Anime nella nebbia

1942. Confine occidentale dell’Unione Sovietica. La regione è sotto l’occupazione tedesca e i partigiani del luogo stanno portando avanti, lottando, la loro campagna di resistenza. I partigiani Burov e Voitik, dopo l’esecuzione di tre loro compagni per il sabotaggio di un treno, giungono nella casa nella foresta di Sushenya per portarlo via e giustiziarlo. L’uomo è accusato di tradimento: anche lui arrestato e ritenuto colpevole dai tedeschi per il sabotaggio del treno è stato poi inspiegabilmente rilasciato. Inizia così un viaggio nella foresta che diventa un confronto pieno di contraddizioni e soprattutto un percorso a ritroso nel passato dei tre personaggi.
In the Fog, in concorso a Cannes 2012, ci riporta sullo schermo un protagonista solo, incapace di comunicare con la società, di dimostrare la sua innocenza, e che così rimane vero esclusivamente con se stesso, fermo nelle sue convinzioni e decisioni, e non risulta capace di scendere a compromessi o semplicemente a crimini, perché la legge morale che si porta dentro lo spinge a scelte completamente differenti. Si ritrova quindi in una situazione in cui vuole preservare la sua umanità e la sua dignità e che per farlo non può sperare di vivere troppo a lungo. Insieme a lui, nella fredda foresta sovietica, i due partigiani chiamati a giustiziarlo.
Le vicende dei tre personaggi non vengono raccontate in sequenza cronologica, bensì attraverso una narrazione lineare preceduta da un suggestivo prologo introduttivo e intervallata da tre lunghi flashback necessari a comprendere i caratteri dei protagonisti, le loro ragioni, le loro verità.

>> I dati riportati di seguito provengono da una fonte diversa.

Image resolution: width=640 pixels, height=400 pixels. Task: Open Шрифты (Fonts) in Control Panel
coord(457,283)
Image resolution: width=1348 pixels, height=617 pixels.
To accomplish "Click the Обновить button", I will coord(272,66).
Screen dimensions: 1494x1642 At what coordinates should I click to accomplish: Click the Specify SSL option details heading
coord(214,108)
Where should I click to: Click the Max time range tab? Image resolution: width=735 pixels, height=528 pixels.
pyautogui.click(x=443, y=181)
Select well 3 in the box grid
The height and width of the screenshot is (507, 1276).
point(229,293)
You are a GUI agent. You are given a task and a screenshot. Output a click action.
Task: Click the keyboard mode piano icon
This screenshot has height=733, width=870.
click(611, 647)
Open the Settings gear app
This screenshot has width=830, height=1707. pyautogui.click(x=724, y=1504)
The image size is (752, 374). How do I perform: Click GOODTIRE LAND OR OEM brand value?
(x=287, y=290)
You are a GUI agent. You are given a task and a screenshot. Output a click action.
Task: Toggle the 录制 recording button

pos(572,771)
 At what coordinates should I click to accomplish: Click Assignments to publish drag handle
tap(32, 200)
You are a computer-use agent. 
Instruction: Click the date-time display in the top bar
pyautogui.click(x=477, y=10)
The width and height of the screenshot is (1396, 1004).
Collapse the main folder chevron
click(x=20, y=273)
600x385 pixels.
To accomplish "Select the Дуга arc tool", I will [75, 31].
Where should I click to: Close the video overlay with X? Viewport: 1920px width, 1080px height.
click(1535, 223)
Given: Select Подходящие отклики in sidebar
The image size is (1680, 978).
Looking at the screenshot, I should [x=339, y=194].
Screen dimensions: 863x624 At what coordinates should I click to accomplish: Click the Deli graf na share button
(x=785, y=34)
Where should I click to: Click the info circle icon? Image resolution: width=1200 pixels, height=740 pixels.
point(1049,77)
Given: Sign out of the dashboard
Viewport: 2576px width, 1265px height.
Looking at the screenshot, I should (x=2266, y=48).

Tratto dal romanzo Vasili Bykov’s, il film di Sergei Lonznitsa apre un ennesimo sguardo sul secondo conflitto mondiale. Ma sin dalle prime sequenze appare evidente che non è la guerra in sé che interessa all’autore, bensì la condizione psicologica degli uomini che ci si ritrovano coinvolti. Senza nessuna musica di commento e con interminabili sequenze, il regista bielorusso, fedele alla sua precedente carriera artistica nel documentario, rimane sempre vicinissimo ai suoi personaggi, ne mette in evidenza le contraddizioni. E il giudizio sulle loro scelte è sempre pregno di comprensione, di affetto, di rispetto nei confronti di una condizione esistenziale imposta e non voluta. Lo sguardo di Loznitsa infatti pur non staccandosi dai tre protagonisti non si dimentica mai di inserirli in un contesto ben definito, in un ambiente freddo, glaciale, amorale, senza punti di riferimento veri e propri. La foresta nebbiosa che fa da sfondo ai tre ritratti umani appare sullo schermo come un luogo sospeso, un purgatorio dell’anima dove non ci sono né amici né nemici, dove scompare la linea che divide codardi ed eroismo e dove il destino dei suoi “abitanti” appare già segnato.
Visivamente strutturato su una fotografia suggestiva nella sua classicità, a firma di Oleg Mutu (lo stesso di 4 mesi, 3 settimane, 2 giorni di Mungiu per intenderci), dai colori pastello sbiaditi del giorno e dai chiaroscuri notturni, In the Fog possiede un incedere narrativo molto lento che non nasconde i lunghi silenzi e i momenti vuoti del racconto. Una scelta quest’ultima che induce ancor di più a pensare, a riflettere, a ragionare sulle tragedie del passato e sulla debolezza dell’animo umano.
(V Tumane) Regia: Sergei Loznitsa; sceneggiatura: Sergei Loznitsa, dal romanzo di Vasil Bykov; fotografia: Oleg Mutu; montaggio: Danielius Kokanauskis; suono: Vladimir Golovnitski; interpreti: Vladimir Svirski, Vlad Abashin, Sergei Kolesov, Vald Ivanov; origine: Russia, Lituania, Olanda, Bielorussia; durata: 127’.